"No, this is not a hoax."
That's the message on Erica Kohnke's voicemail at Houghton Mifflin Interactive. It saves her a lot of time talking to bewildered Netizens who wonder if the company really went out on the Internet and requested spam.
The answer is yes--sort of. Houghton Mifflin Interactive did ask people to send in mass emailings in the service of charity and book publicity. On November 15, it spread word on the Internet that for every 25 holiday memories people sent in, it would donate a new children's book to a hospital and would post memories at a special Web site.

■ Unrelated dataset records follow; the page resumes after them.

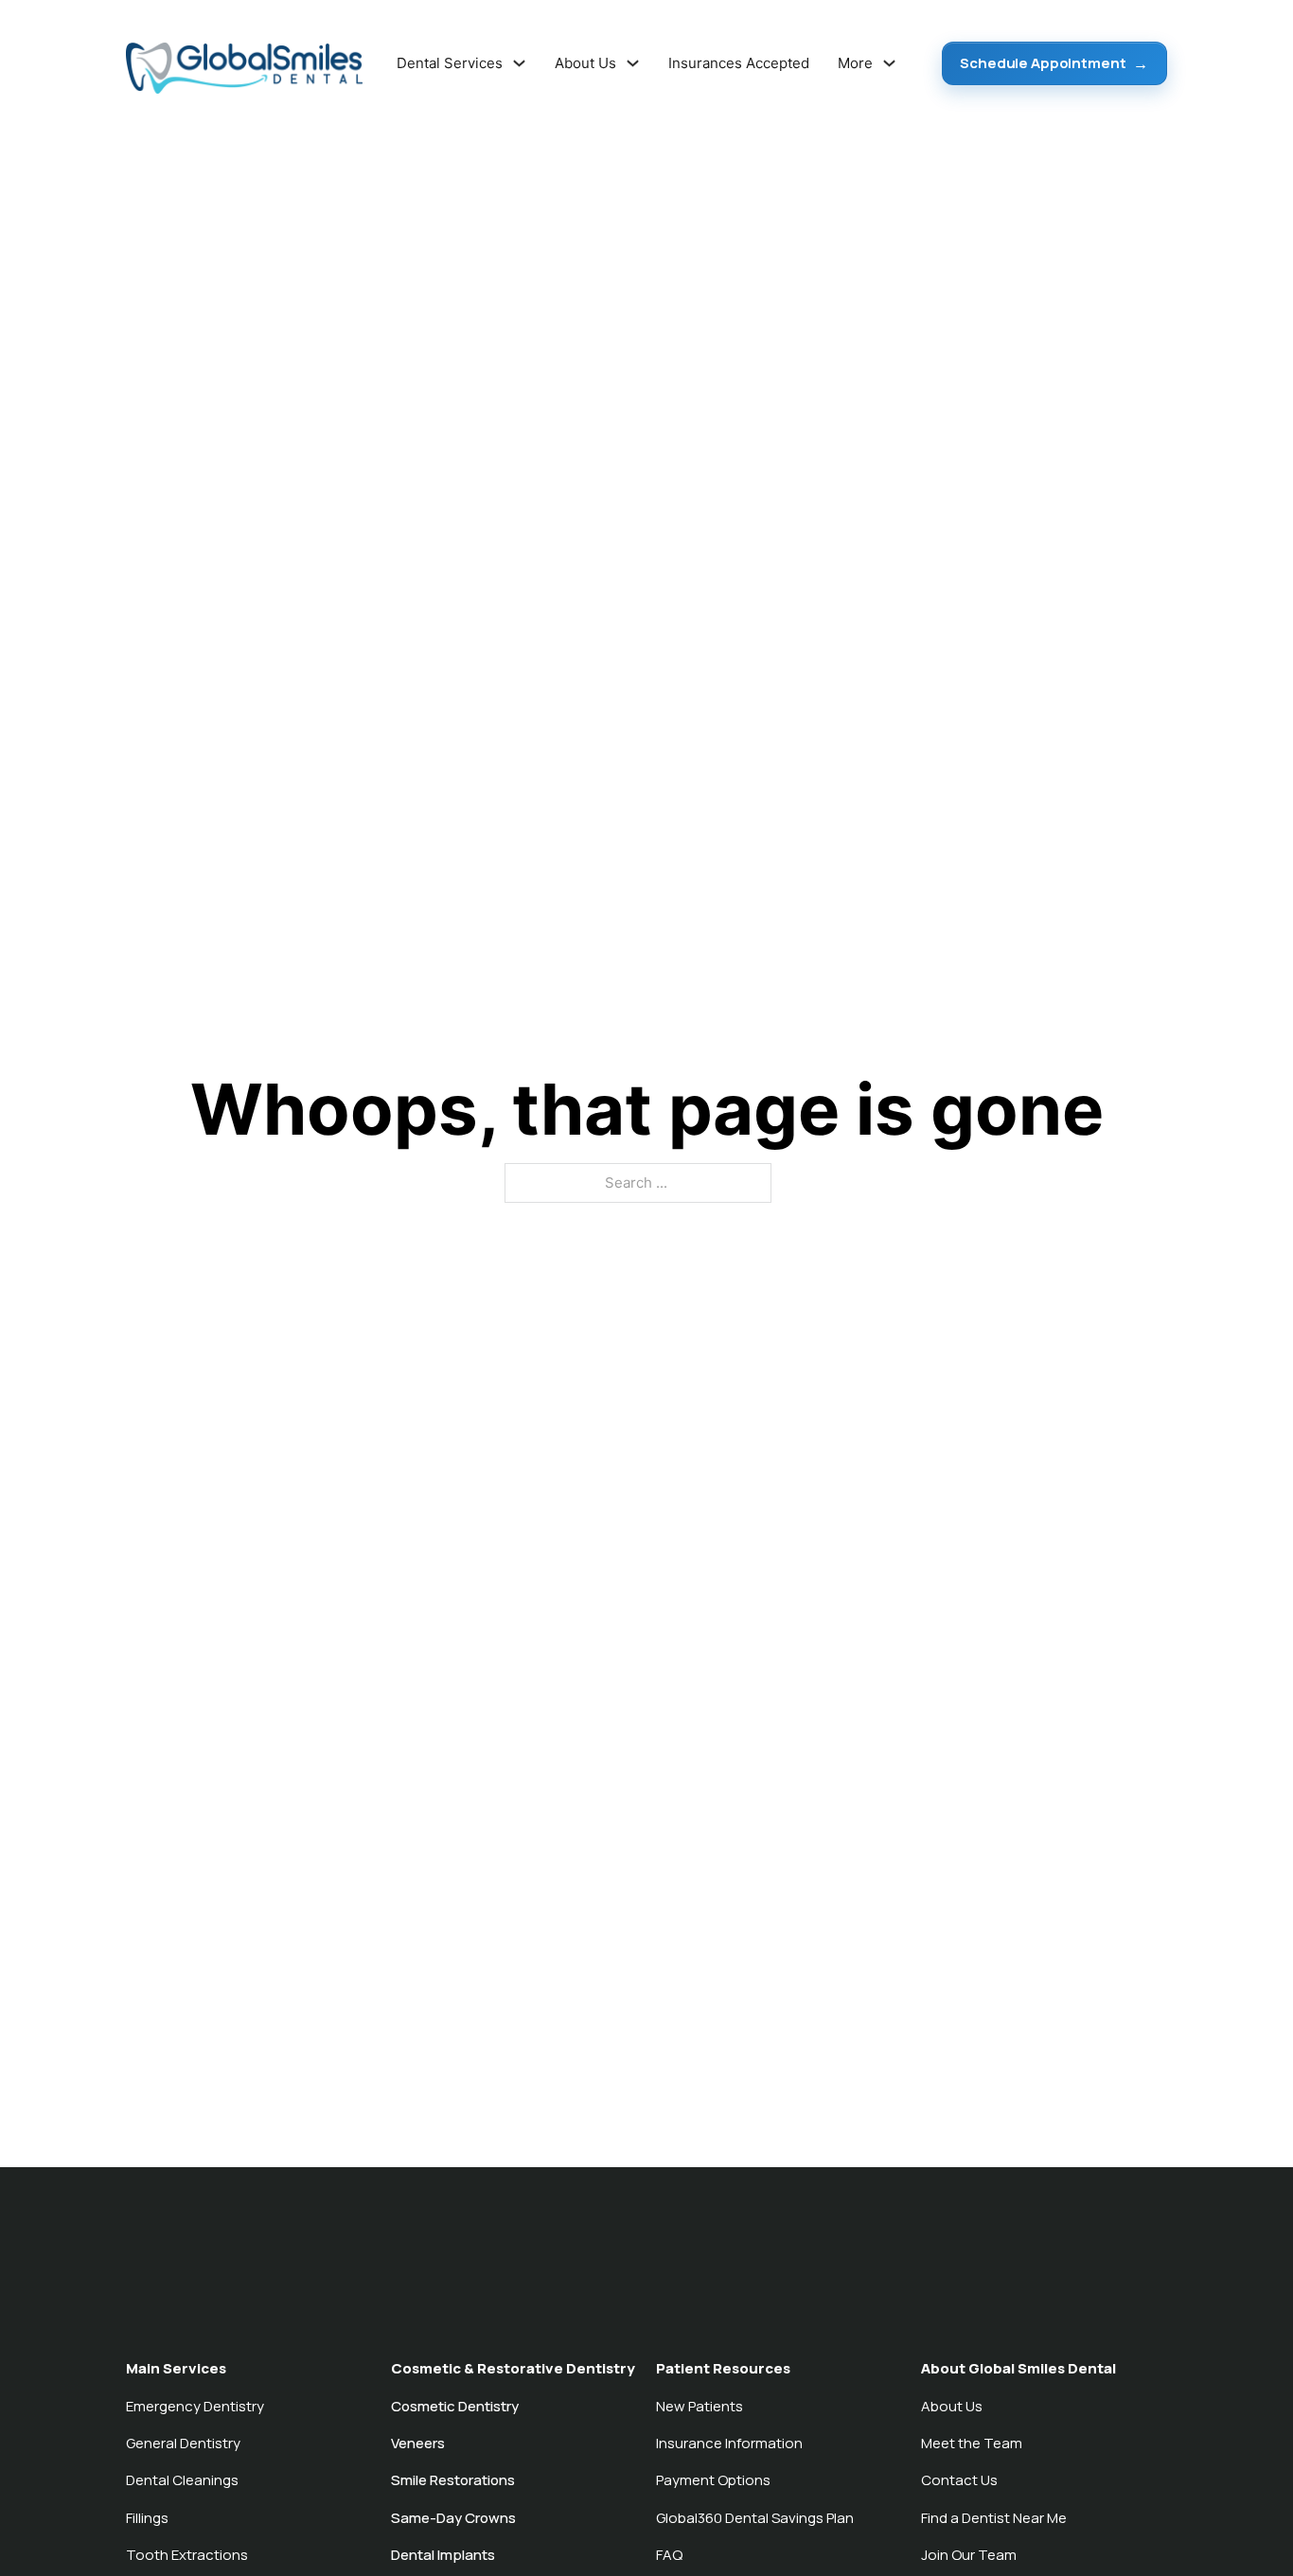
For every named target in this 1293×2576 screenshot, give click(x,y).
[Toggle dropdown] (519, 63)
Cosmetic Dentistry (455, 2406)
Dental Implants (443, 2555)
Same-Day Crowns (453, 2518)
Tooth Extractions (187, 2555)
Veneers (418, 2443)
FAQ (669, 2555)
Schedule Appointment (1042, 63)
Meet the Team (971, 2443)
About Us (952, 2406)
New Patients (699, 2406)
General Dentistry (183, 2443)
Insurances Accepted (738, 63)
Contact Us (959, 2480)
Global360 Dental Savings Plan (755, 2518)
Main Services (176, 2368)
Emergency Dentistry (195, 2406)
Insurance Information (729, 2443)
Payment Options (713, 2480)
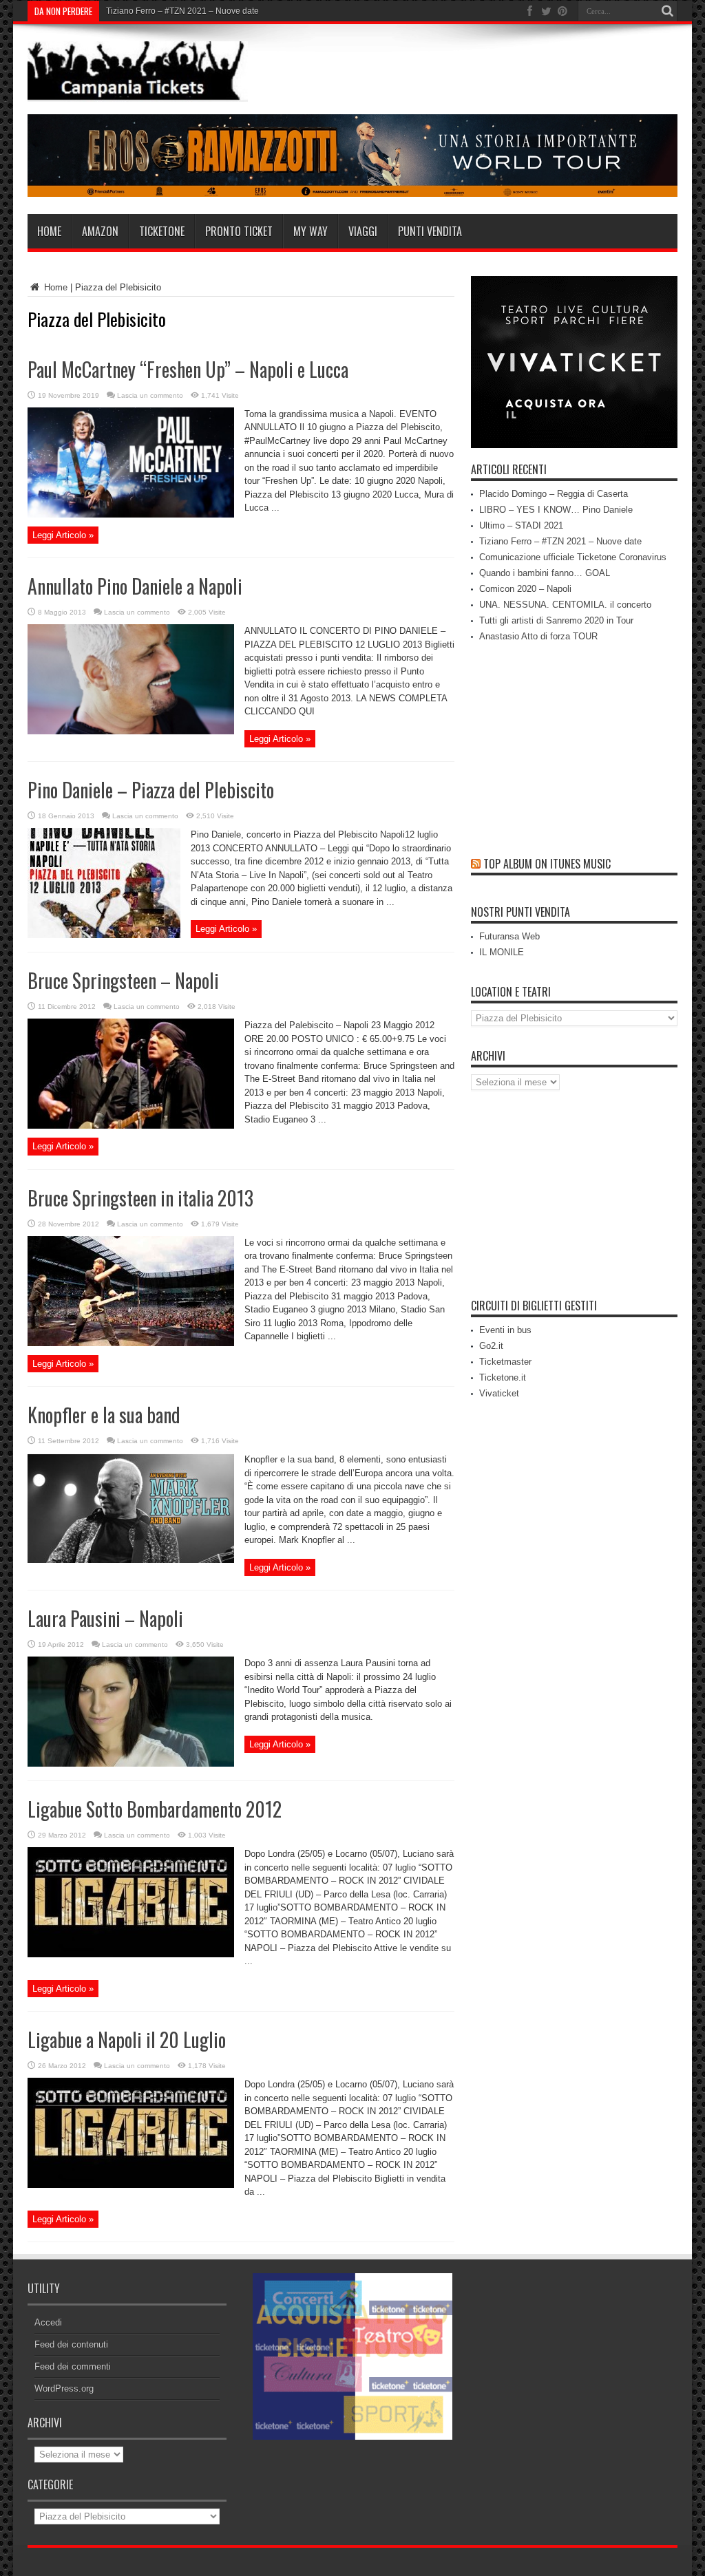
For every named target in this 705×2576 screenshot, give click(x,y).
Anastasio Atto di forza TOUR (538, 636)
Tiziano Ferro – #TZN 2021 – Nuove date (560, 541)
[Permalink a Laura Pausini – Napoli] (131, 1763)
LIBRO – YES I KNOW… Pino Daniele (556, 509)
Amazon (100, 231)
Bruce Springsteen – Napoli (123, 980)
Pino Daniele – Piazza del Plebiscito (151, 790)
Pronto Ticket (239, 231)
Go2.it (491, 1346)
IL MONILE (501, 952)
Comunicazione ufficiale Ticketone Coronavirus (194, 11)
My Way (310, 231)
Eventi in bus (505, 1330)
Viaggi (362, 231)
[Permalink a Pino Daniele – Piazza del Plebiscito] (104, 935)
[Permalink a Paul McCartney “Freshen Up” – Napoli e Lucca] (131, 514)
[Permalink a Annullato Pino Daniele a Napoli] (131, 731)
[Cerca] (667, 11)
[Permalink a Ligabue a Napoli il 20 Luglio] (131, 2185)
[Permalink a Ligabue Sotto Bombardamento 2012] (131, 1954)
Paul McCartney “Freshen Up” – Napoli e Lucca (188, 369)
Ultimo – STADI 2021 (521, 525)
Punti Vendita (430, 231)
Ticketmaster (505, 1361)
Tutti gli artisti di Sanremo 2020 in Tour (556, 620)
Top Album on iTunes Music (547, 863)
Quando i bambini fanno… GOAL (544, 573)
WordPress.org (64, 2388)
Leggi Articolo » (63, 535)
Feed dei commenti (72, 2366)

But the company really had no idea how many responses the request would generate. The idea turned into a self-detonating email bomb that clogged the company's server and created problems with its Education Place subscribers, as indicated in this letter to subscribers.
Basically, Houghton Mifflin Interactive was victimized by the Net's exponential multiplier effect.
The Internet being what it is, the company's message didn't quite get out the way it planned. People copied and pasted and sent new messages to friends, email lists, and newsgroups. Within days, the word was all over the Net. But many of those people didn't get the whole message.
Instead of getting messages asking them to share their holiday memories, they received abbreviated missives like this one: "Here's an easy, no-cost way to help a child at the holidays. Houghton Mifflin Publishing will donate 1 book to a Children's Hospital for every 25 emails which they receive."
Like a lot of messages, this one failed to mention that the email should include something specific.
Netizens immediately smelled a cyber-rat. After all, the messages arrived at the same time that a fake virus message was making its way around the very same newsgroups. Many called the company to confirm that it wasn't all a hoax.
It wasn't, stressed Kohnke, who got "hundreds and hundreds of calls every day." She also got an "extraordinary amount of email," something like tens of thousands a day.
Last year, when the company did the same campaign, it got 23,000 emailings between November 15 and December 31. This year, it doubled the goal to 50,000.
HMI officially reached that goal on December 11. "We stopped counting at 50,000 because they were rolling in at 20,000 a day," Kohnke said. "It was ridiculous. It turned out to be the world's biggest chain letter."
The company decided to send out another 500 books for good measure, bringing the total to 2,500.
The company was getting so much email -- hundreds of thousands of messages -- that it had to cancel the email address. But the company still isn't complaining.
"It's turned out to be fabulous publicity for our book, the Polar Express CD-ROM," Kohnke said.